Les seigneurs d'Avaugour
Suivant les traditions recueillies par les moines de Beauport (voir Abbaye de Beauport), l'antique maison de Goëllo serait issue d'Au-dren, fondateur de Châtelaudren (en breton C'hastel-Audren, dont il fit la ville principale de son comté.La descendance d'Audren s'éteignit dans la personne d'une fille, qui épousa un seigneur d'Avaugour, juveigneur des comtes de Goëllo, issus de la branche cadette des comtes de Rennes, dite maison de Penthièvre.

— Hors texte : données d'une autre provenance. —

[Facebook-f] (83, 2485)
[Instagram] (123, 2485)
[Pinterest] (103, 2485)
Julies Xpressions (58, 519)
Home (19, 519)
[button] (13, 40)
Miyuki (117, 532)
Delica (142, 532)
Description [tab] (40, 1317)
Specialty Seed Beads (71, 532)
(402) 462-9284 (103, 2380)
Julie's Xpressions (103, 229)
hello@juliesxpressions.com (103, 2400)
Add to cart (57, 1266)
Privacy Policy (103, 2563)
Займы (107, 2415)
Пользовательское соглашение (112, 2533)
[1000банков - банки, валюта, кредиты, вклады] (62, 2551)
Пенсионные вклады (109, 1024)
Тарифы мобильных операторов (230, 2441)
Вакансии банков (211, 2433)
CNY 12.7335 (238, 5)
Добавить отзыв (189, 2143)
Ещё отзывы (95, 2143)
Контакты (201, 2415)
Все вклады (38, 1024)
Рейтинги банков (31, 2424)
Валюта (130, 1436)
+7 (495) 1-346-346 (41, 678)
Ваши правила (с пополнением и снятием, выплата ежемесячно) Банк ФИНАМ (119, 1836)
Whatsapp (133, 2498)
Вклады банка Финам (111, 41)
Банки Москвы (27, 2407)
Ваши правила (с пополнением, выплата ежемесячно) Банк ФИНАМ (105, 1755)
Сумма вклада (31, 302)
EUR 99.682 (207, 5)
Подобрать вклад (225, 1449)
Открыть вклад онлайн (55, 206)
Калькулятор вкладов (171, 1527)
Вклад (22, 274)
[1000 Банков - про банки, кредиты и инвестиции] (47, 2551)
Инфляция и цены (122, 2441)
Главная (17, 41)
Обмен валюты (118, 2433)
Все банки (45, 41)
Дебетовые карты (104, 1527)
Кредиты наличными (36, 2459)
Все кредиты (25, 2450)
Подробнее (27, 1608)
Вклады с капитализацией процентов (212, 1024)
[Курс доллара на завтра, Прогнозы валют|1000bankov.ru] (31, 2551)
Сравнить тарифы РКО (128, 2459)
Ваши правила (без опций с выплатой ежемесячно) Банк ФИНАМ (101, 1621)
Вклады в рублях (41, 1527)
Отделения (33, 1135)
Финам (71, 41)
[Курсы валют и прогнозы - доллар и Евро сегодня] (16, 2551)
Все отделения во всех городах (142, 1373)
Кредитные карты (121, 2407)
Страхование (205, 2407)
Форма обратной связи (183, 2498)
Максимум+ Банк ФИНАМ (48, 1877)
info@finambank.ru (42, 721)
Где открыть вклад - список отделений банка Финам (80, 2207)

Eudon, tige de la maison de Penthièvre (voir le premier comté de Penthièvre, page n° 1)
et frère d'Alain III, duc de Bretagne, mourut en 1079, laissant cinq fils :
1° Geoffroi ;
2° Brient ;
3° Alain le Roux ;
4° Alain le Noir ;
5° Etienne.
Geoffroi Ier, dit Botherel, eut le Penthièvre, et mourut en 1093.
Brient suivit Guillaume le Conquérant en Angleterre et eut le comté de Richemont.
Alain le Roux et Alain le Noir possédèrent l'un après l'autre le comté de Richemont, que Brient, mort sans enfanls, leur avait laissé.Étienne eut le Trécorrois et épousa l'héritière du fief de Guingamp, qu'il réunit à son domaine, ainsi que le patrimoine de ses quatre frères, tous morts avant lui. Il mourut en 1137, laissant trois fils :
1° Geoffroi II ;
2° Alain le Noir ;
3° Henri.
Geoffroi II hérita du Penthièvre, qu'il transmit en mourant, en 1148, à son fils Rivallon, qui lui-même le laissa à ses deux fils, Étienne II et Geoffroi III , mort en 1206. Ils n'eurent pas de postérité.
Alain le Noir , second fils d'Etienne, eut le comté de Richemont et épousa Berthe, fille et héritière du duc de Bretagne Conan II. Cet Alain mourut en 1146, laissant un fils qui fut duc de Bretagne sous le nom de Conan IV.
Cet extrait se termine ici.